Sniping
Oh, and about the Citigroup bailout…Your dollar bill is now worth about a quarter, Americans. Thank you, federal government.
Give these guys a squirt gun and they whip out a flamethrower…That Constitution thingy? Oh, who reads that?
Speaking of, several of you know I’m presently reading (among several other things) Amity Shlaes’ The Forgotten Man: A New History of the Great Depression. Carry it with you to your polling place next time around; the book sure garners some interesting expressions.

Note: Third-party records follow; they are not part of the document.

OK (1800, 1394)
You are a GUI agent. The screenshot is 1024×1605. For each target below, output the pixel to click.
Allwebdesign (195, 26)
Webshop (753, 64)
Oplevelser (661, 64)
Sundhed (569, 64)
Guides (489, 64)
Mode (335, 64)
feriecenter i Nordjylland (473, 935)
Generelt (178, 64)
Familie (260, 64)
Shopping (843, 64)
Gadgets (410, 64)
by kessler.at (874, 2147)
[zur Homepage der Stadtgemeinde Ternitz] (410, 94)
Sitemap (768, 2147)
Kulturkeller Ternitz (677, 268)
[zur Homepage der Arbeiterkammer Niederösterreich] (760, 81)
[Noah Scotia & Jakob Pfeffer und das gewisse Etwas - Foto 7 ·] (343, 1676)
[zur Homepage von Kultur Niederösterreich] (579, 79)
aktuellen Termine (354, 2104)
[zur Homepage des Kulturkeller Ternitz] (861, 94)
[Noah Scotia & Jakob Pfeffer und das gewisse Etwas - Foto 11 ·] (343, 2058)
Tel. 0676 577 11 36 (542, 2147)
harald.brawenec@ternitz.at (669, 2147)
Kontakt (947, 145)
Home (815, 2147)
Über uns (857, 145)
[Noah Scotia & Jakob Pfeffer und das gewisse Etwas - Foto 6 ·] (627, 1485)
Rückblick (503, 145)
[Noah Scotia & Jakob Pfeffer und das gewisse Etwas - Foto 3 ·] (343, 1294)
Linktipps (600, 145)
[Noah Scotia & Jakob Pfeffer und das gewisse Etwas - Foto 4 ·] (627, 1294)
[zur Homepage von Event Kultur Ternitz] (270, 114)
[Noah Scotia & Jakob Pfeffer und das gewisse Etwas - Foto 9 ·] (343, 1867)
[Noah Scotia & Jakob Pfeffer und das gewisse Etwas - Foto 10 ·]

Dahlings, I cannot recommend this book to you enough. Though hardly bedtime reading, it’s wonderfully written (reminiscent of Langguth’s enthralling Patriots, just gloomily daunting instead of exhilarating). Contrary to popular belief, the “forgotten man” is not the one spoken of by FDR (or BHO), the underdog who just can’t get ahead, “at the bottom of the economic pyramid”. No. The forgotten man is, in fact, the one who pays to alleviate the suffering of another, at the behest of others. His opinion is rarely, if ever, solicited; his pockets are, however, lightened. Shlaes shares with us the words of Yale philosopher William Graham Sumner, who realized and named the forgotten man nearly 50 years before the Depression:
As soon as A observes something which seems to him to be wrong, from which X is suffering, A talks it over with B, and A and B then propose tp get a law passed to remedy the evil and help X. Their law proposes to determine…what A, B, and C shall do for X.” But what about C? There was nothing wrong with A and B helping X. What was wrong was the law, and the indenturing of C to the cause. C was the forgotten man, the man who paid, “the man who is never thought of.
Frighteningly, the policies enacted by Hoover and FDR (and FDRs progressivist buddies) are disturbingly familiar, and that’s not because any of us were taught the real story of the Depression in school (one has to listen to talk radio for that). Government meddling and “experimentation” was rampant, and resulted in a decade-long Depression ended only by World War II.
If anyone needs to read this book, it’s Barack Obama. His entire team, in fact. This sad period of America’s economic history is screaming that our present course is one toward destruction and misery. Of course, there are those asserting that Mr. Obama is himself a radical, even a Marxist. Some of his statements and policy ideas certainly seem to point in that direction, of course, and if this is the truth, trust me, he won’t really care about the results of his actions; his only concern is that everything be “fair” and “equal”. Fairly and equally miserable.
Though only a quarter of the way through the book, I have one bone to pick with Shlaes: her suggestion that FDR was not an ideologue. I’m not so sure. It’s been a while since I finished Johnson’s History of the American People, but I seem to recall that FDR had an intense dislike for business (the feeling was reciprocated). Additionally, the following is from Shlaes’ book:
Roosevelt…talked like Hoover about how “government, of all kinds, big and little, be made solvent.” He complained about high taxes: “government costs too much.” On the other hand, he made expansive statements whose import was hard to gauge. The country, he believed, had grown too fast: beyond “our natural and normal growth.” The problem was that there had been “an era of selfishness.” There existed “throughout the nation men and women, forgotten in the political philosophy” of the last years. These people “look to us for more equitable opportunity to share in the distribution of national wealth.” (! National? Beg pardon?)
…The Depression, FDR said, was the result of “lack of honor among men in high places” and “crooks”. More generally, he assigned blame to a moral fault: national greed. “Let us be frank in acknowledgment of the truth that many amongst us have made obeisance to Mammon, that the profits of speculation, the easy road without toil, have lured us from the barricades.”
Familiar much? Just reading of Roosevelt’s pursuing Mellon through the courts for tax evasion, as if Roosevelt were an apocalyptic bearer of righteous, fiery vengeance against the industrious, makes me wonder about his commitment to the triumph of the public sector over that of the private.
At any rate…do pick this one up. It’s now available in paperback, so it’ll only set you back two burnt lattes from Starbuck’s.
2 comments
I noticed Ramos and Compean were excluded from the pardon list. Oh well, they’ll have to be satisfied with what happens at the day of judgment, where presidents and other rulers will give final account.
PRCal, when we were on the NR cruise, folks closer to the Bush administration were asked about the case. Eventually, one of them (I believe it was Bill McGurn, but would have to check my notes) said there was no way Bush planned on pardoning these men, and that was all he could say. The simultaneous sense of deflation and anger in the room was palpable.